- Interactive map of Lotus River
- Coordinates: 34°02′10″S 18°30′47″E﻿ / ﻿34.036°S 18.513°E
- Country: South Africa
- Province: Western Cape
- Municipality: City of Cape Town

Area
- • Total: 5.01 km^{2} (1.93 sq mi)
- Elevation: 11 m (36 ft)

Population (2011)
- • Total: 38,143
- • Density: 7,610/km^{2} (19,700/sq mi)

Racial makeup (2011)
- • Black African: 3.67%
- • Coloured: 92.60%
- • Indian/Asian: 0.79%
- • White: 0.31%
- • Other: 2.63%

First languages (2011)
- • English: 53.73%
- • Afrikaans: 44.04%
- • Other: 2.23%
- Time zone: UTC+2 (SAST)
- Postal code (street): 7941
- PO box: 7805

= Lotus River =

Lotus River is a suburb of Cape Town in South Africa. Lotus River is found at an elevation of 11 metres (36 feet) above sea level.

==Demographics==
The total population of Lotus River as of a 1996 census which was compiled by the Urban Policy Unit was 18,123. Of that number 8,775 were male and 9,348 were female. The smallest ethnic group represented were white, with only 38 in the entire enclave. African Blacks were also in scarcity, with a total of only 212. The vast majority were given the designation of coloured, with 16,115 in this category. The remaining population were either Indian/Asian, with 289 or unspecified, with 1,469.

Lotus River has an exceedingly young population. There were a total of 5,140 residents between the ages of 0 and 14, and a total of 6,729 from age 15 to 34. The number of people between the ages of 35 and 54 was 3,986, while those from 55 to 64 numbered 1,193. There were 912 residents over 65, and an additional 163 of an unspecified age.

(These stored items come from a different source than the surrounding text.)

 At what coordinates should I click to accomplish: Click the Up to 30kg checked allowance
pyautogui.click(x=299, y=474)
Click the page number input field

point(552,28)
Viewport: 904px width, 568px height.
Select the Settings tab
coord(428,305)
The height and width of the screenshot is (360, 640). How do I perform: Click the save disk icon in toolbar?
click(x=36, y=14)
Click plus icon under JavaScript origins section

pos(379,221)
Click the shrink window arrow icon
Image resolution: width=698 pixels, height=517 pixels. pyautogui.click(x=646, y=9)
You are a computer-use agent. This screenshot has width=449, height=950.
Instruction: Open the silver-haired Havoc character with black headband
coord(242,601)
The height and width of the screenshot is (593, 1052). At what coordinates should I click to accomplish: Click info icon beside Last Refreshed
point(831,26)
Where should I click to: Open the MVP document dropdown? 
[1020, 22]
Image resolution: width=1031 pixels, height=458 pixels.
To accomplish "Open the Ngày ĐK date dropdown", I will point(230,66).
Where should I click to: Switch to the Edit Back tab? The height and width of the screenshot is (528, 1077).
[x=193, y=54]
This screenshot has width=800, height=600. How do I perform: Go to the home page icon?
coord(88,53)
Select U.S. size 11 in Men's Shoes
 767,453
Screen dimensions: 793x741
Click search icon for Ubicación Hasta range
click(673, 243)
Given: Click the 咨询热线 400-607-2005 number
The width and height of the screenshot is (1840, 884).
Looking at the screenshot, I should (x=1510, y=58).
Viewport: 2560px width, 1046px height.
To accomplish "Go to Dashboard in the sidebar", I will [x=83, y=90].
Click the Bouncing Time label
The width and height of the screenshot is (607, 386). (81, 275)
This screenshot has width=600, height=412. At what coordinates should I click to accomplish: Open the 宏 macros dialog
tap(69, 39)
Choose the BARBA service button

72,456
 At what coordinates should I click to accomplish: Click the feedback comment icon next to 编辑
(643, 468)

Only two major languages were spoken in Lotus River, English and Afrikaans. Those speaking English were 8,491 and those speaking Afrikaans were 9,460. The rest either spoke and unspecified language (142) or Xhosa (14) with 16 speaking some other language.

==Education==
There were 1,293 listed with no schooling, while an additional 797 were listed with an unspecified educational level. Children attending school until Grade 2 numbered 555, and between Grades 3 and 7 the numbers were 4,067. Children in Grades 8-11 totalled 6,707, and those with just a high school matriculation amounted to 2,143. The number of residents with a high school diploma plus a certificate numbered 602, and those with a higher degree numbered 210. There were 39 people with a postgraduate degree, and 26 with some other qualification.